• **Texte fourni**:
Trop sévère, très injuste, avec démonstration bâclée, voire même immorale ! Voilà ce je pense de la décision de Fitch, annoncée ce vendredi 18 mars 2022, et mettant la Tunisie dans la notation spéculative CCC. Pour un pays, être noté CCC c’est être de facto insolvable, maudit et infréquentable par les investisseurs et les bailleurs de fonds. Une vraie descente aux enfers pour les taux d’intérêt, pour l’investissement et pour le pouvoir d’achat en Tunisie. Explications…

Par Moktar Lamari, Ph. D. *

Ça tombe mal, le Trésor public tunisien est déjà exsangue, meurtri pas le fardeau de la dette! Le Budget de l’État pour 2022 a besoin de 6 milliards de $ pour être bouclé. La dégradation de Fitch fait flamber le coût du capital (agios, primes de risque et intérêts) pour amener les taux d’intérêt à quasiment 14%. Suffisamment pour plomber la croissance, anéantir l’investissement, étioler le dinar et asphyxier la prospérité. Suffisamment pour envenimer un contexte politique déjà explosif.

Un coup bas ! 

Pas par hasard, la dégradation de Fitch s’est faite alors le pays célèbre le 66e anniversaire de son indépendance. Message subliminal, c’est comme pour rappeler à la Tunisie post-2011, sa dépendance et son addiction à la dette et aux bailleurs de fonds internationaux. 

Fitch Rating, agence de notation américaine, créée par un Français depuis 1913, a commis l’irréparable pour la Tunisie du post-2011. Cette agence qui fait partie d’un trio, agissant en oligopole avec 95% de part du marché international du rating (Fitch, S&P, Moody’s), a par le triple C accolé à la Tunisie, planté un autre gros clou dans le cercueil de l’intermède démocratique de la Tunisie de la révolte du jasmin.

• **Matériel fourni**:
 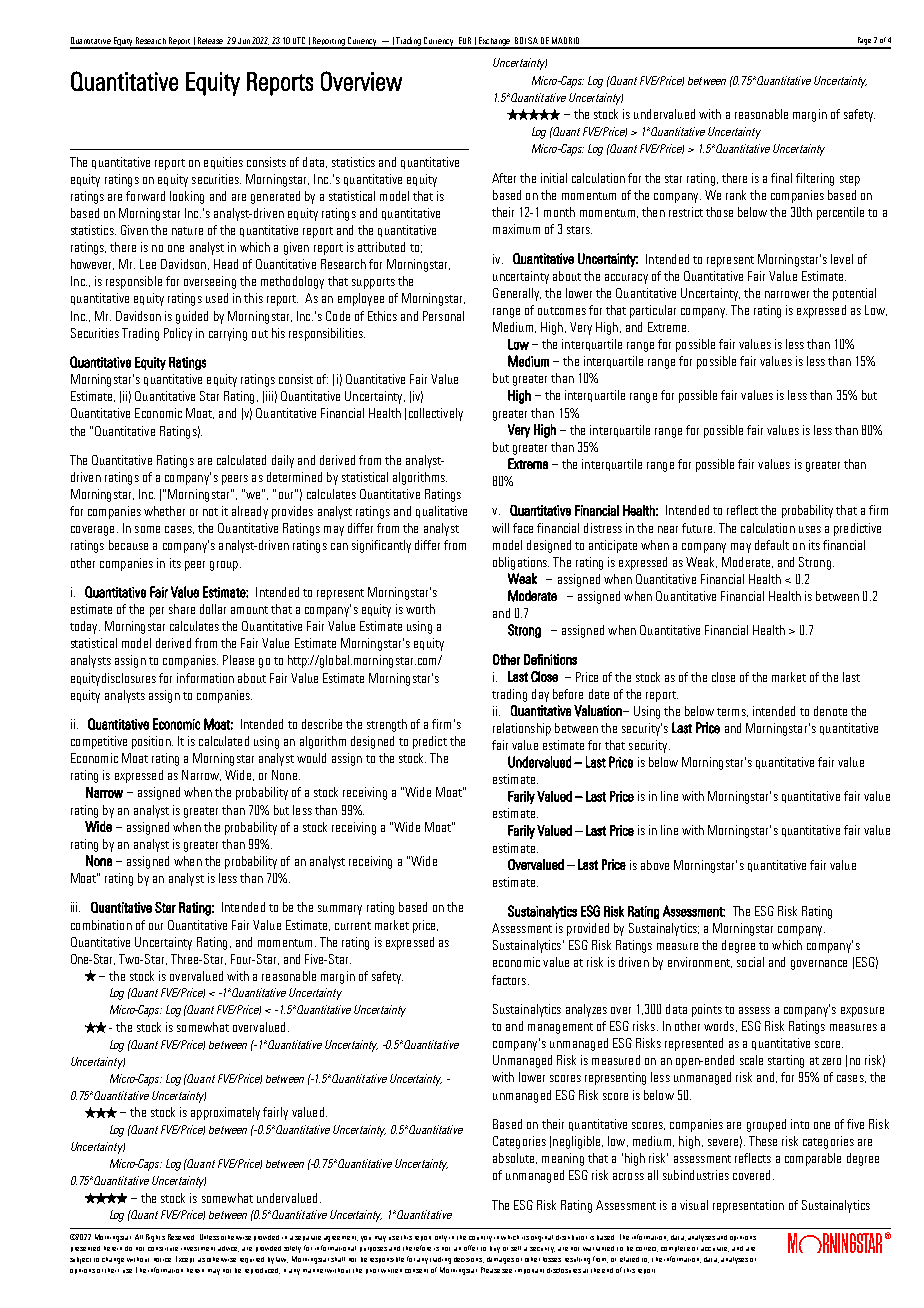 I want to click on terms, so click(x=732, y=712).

• **Tâche demandée**:
Poursuivez le texte sur la dégradation de la note de la Tunisie par Fitch en reprenant juste après sa dernière phrase.

• **Résultat**:
L’histoire des faits économiques nous apprend qu’il faut presque une quinzaine d’années de bonne gouvernance et d’austérité pour se remettre de la notation CCC et rejoindre la note de A (ou même B). Pour les États, c’est autant d’années de calvaire avec des taux d’intérêt exorbitants, avec un État qui perd sa capacité à investir dans les services publics et avec des opérateurs économiques qui, faute de capital accessible, ne peuvent plus investir, pour créer la richesse et le bien-être collectif.

Ce délai pour le retour à la normale a été vécu par le Brésil, pour nommer que ce pays.

La Tunisie est passée de la notation A- à celle de CCC, entre 2007 et 2022 (15 ans), avec une dizaine de dégradations successives. Mais, cette dernière dégradation est la pire, puisqu’elle coûtera très cher au pays.

Une dégradation qui empire la trajectoire du Printemps arabe. L’État tunisien est déjà pris à la gorge par ses querelles internes, par ses échéances de ses remboursements et par une chute vertigineuse de la qualité des services publics et du niveau de vie.

Certes, la gouvernance de la Tunisie est chancelante et mal au point. Certes, les institutions politiques en place sont dysfonctionnelles, mais de là à pénaliser aussi sévèrement un pays et une société entière, de façon opaque et aussi expéditive, il y a anguille sous roche. 

Plusieurs raisons mettent en doute la rectitude de cette notation dévastatrice. Mes réserves et mes griefs touchent aussi bien le fond que la forme de la décision de Fitch.

Une décision à portée spéculative 

L’agence Fitch a annoncé la dégradation, vendredi le 18 mars, en début d’après-midi, alors que les bourses américaines et européennes sont encore ouvertes.

Ce n’est pas anodin, cela est de nature à accélérer la revente et la dépréciation des obligations émises par la Tunisie. Cette façon de faire est contraire aux normes éthiques et aux principes déontologiques qui veulent protéger les pays vulnérables et surendettés contre la spéculation et le chantage par les fonds vautours, entre autres.

Ce faisant, Fitch a pénalisé et indument les obligations tunisiennes en circulation et indirectement la Tunisie. Il y a ici crime de manipulation des marchés.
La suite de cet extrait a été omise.